### [Texte fourni]

* * * * * * *

Face à l’urgence écologique, comment concilier réussite professionnelle, équilibre de vie et impact positif sur la planète ? Thomas Burbidge, entrepreneur et auteur engagé, partage son parcours, ses outils et ses conseils pour transformer son entreprise en levier d’action écologique. Du triangle de l’inaction au mandala du pouvoir écologique, en passant par le ROI environnemental et le rôle stratégique du consommateur, il livre une vision concrète et inspirante de l’entrepreneuriat durable.
En tant qu’entrepreneur, quel a été le déclic qui vous poussé à articuler réussite professionnelle, équilibre de vie et écologie ?

Thomas Burbidge : Je ne crois pas qu’il y ait eu un seul « déclic ». Pour moi, ça a été un cheminement graduel. J’ai toujours eu ces préoccupations quelque part en arrière-plan, héritées de mes parents je pense et de mon éducation, mais elles ont pris de plus en plus de place au fil des années.

* * * * * * *

### [Informations fournies]
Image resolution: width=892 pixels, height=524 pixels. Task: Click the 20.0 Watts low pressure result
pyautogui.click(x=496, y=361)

* * * * * * *

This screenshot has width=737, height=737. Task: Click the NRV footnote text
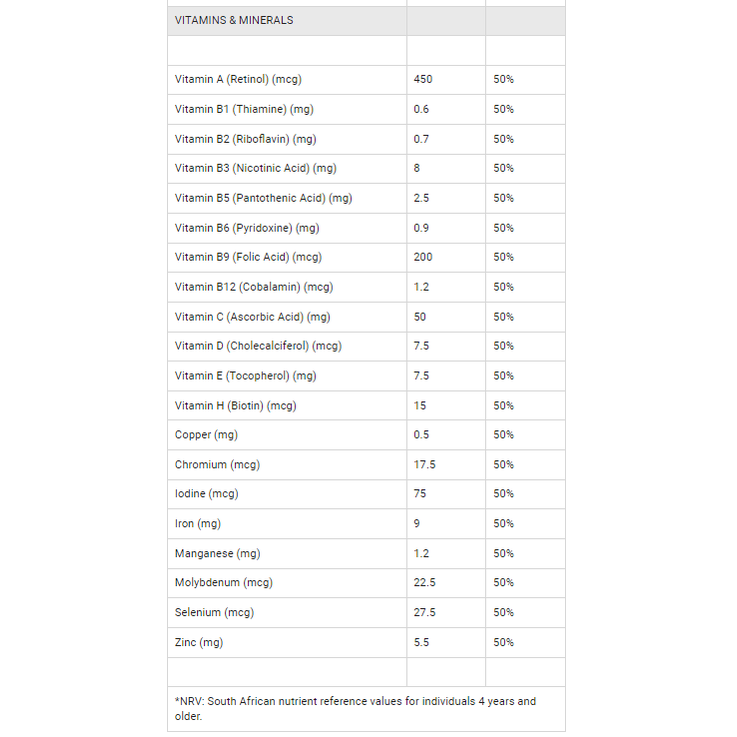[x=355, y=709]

* * * * * * *

### [Vos consignes]
Écrivez la suite de l'entretien avec Thomas Burbidge sur l'entrepreneuriat durable, juste après sa dernière phrase.

### [Résultat obtenu]
D’abord parce que l’écologie est devenue impossible à ignorer dans l’espace public : canicules, incendies, franchissement des limites planétaires, multiplication des conversations. Ensuite parce que, dans mon quotidien de coach et d’entrepreneur, ce sont aussi les gens autour de moi qui m’ont renvoyé ces questionnements, parfois de manière très bouleversante, comme cette cliente dont la fille de 7 ans lui a dit « je préfère mourir » en découvrant les nouvelles écologiques aux infos. Mes lectures aussi, parce que j’ai cherché à comprendre : « comment ça se fait qu’on sache que la crise arrive, mais on ne bouge pas assez vite et fort pour la résoudre ? ».
Tout ça s’est accumulé en moi : la peur, le doute, mais aussi une certitude de plus en plus forte. Je ne pouvais plus me contenter de cloisonner ma vie professionnelle d’un côté et mes valeurs de l’autre. Je ne pouvais plus me dire que ce sujet serait pris en charge « par d’autres ». Alors, oui, c’est une progression plus qu’un choc, mais une progression qui m’a conduit à une conclusion radicale : nous devons tous et toutes intégrer l’écologie dans toutes les dimensions de nos vies, en particulier dans nos entreprises. Mon livre est la résultante de ce chemin-là, et la seule manière cohérente que j’ai trouvée pour continuer à entreprendre, en m’engageant pleinement dans la façon dont mon activité entrepreneuriale pourrait contribuer aux solutions à la crise écologique.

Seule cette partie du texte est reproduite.